対象の本文:
地域再生に向け問われる百貨店の活性化
地域経済の核である地域百貨店が相次いで閉店している。少子高齢化や郊外のロードサイトの大型商業施設の進出に加え新型コロナウイルス感染症も直撃している。こうした中、経済産業省が、百貨店の事業を発展させるための課題を検討する「百貨店研究会」を立ち上げ、検討を始めた。街の賑わいを維持するために百貨店の活性化は不可欠だ。
地方都市を中心に近年、百貨店が相次いで閉店している。2020年は、大沼山形本店や新潟三越、そごう徳島店、高島屋港南台店など12店が閉店。21年はすでに丸広百貨店日高店、そごう川口店が閉店したほか、今後、閉店を予定している百貨店もある。
百貨店の売り上げは、1990年代の9兆円がピークで、近年は6兆円弱まで落ち込んでいる。売り上げの主力製品は衣料品で、かつては全体の4割を占めていたが、近年はこの衣料品の売り上げの減少が著しくなっているという。

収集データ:
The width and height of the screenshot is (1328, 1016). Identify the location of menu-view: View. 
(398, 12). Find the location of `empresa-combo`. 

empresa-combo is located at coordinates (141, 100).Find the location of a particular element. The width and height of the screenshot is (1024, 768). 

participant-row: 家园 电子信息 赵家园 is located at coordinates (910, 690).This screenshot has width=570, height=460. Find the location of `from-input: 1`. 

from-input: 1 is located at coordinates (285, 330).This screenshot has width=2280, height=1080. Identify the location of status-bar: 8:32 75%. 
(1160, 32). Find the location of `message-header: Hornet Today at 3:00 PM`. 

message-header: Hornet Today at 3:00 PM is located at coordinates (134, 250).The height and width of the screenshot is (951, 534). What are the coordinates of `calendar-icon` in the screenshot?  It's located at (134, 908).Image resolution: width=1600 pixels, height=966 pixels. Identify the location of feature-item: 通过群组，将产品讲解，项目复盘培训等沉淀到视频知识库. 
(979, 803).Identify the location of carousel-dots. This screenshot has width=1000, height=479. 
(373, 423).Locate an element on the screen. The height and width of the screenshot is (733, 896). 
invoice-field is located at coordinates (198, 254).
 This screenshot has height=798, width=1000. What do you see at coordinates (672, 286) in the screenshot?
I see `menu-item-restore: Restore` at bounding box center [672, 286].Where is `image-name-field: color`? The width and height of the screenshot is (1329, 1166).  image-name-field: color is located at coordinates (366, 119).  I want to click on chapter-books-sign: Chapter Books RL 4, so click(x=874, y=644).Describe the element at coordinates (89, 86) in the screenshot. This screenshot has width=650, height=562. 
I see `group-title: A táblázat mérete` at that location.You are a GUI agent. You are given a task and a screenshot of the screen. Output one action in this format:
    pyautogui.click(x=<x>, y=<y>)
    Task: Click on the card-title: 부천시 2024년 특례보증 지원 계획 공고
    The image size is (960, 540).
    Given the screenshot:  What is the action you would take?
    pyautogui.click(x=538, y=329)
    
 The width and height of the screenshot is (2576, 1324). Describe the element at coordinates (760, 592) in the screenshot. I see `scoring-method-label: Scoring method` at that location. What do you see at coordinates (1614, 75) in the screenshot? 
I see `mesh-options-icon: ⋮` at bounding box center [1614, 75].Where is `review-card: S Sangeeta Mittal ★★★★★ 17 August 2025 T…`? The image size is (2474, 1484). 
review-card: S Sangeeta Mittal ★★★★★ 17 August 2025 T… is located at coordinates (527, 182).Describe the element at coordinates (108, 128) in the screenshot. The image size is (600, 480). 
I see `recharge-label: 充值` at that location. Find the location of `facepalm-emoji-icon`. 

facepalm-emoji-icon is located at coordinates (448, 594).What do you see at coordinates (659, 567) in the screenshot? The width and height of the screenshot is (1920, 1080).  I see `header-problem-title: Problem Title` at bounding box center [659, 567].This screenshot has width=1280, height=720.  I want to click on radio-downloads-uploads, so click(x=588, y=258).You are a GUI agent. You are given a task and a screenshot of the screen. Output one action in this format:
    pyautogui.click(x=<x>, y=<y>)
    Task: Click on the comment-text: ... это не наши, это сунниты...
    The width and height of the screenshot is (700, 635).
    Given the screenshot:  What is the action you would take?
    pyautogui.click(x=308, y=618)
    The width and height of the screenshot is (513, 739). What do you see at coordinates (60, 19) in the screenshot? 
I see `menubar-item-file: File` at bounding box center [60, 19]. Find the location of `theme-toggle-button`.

練習問題:
1: 百貨店に関する文章の一文「街の賑わいを維持するために百貨店の活性化は不可欠だ。」を英語に訳してください。
2: 百貨店に関する文章を、最後の文の後から書き進めてください。
一覧は、本文とは別の出典から取ったものです。

各問の解答:
1: Revitalizing department stores is essential to keeping towns lively.

2:
一方、1997年に143.5兆円だった小売業全体の売り上げは2019年でも145兆円と堅調に推移している。コンビニや通信販売が順調に売り上げを伸ばす中で、百貨店が右肩下がりになっているという構図だ。
こうした百貨店が直面していると考えられる課題は様々で、経産省は①少子高齢化②環境保全や社会の持続可能性に関する要請③情報技術の導入の遅れ④コロナ禍を契機とした消費者行動の変化-の4つに整理している。
例えば、少子高齢化は商圏人口の減少や顧客の高齢化となるし、労働人口の確保も難しくなっている。また、新型コロナでリアル店舗への集客が困難になり、対面販売という百貨店ならではの来店客への高付加価値サービスの提供が発揮できなくなっている。
その一方で、百貨店のECの立ち遅れが顕著で、売り上げは徐々に増えてはいるものの、売り上げ全体の1%にも満たないのが現状だ。
しかし、地方都市では、中心市街地の活性化が課題となっている地域は珍しくなく、商業集積の維持のために百貨店の果たす役割は大きいと評価する地方自治体もあり、百貨店の衰退が中心市街地の衰退を加速させるという懸念も出ている。
研究会は、①大都市や地方など、立地や戦略に応じた今後のビジネスモデルのあり方②人手不足や働き方改革の流れを踏まえた店舗運営のあり方-などを検討課題として、リアルとネットの融合や共同物流、共同在庫管理の在り方などを今後議論するという。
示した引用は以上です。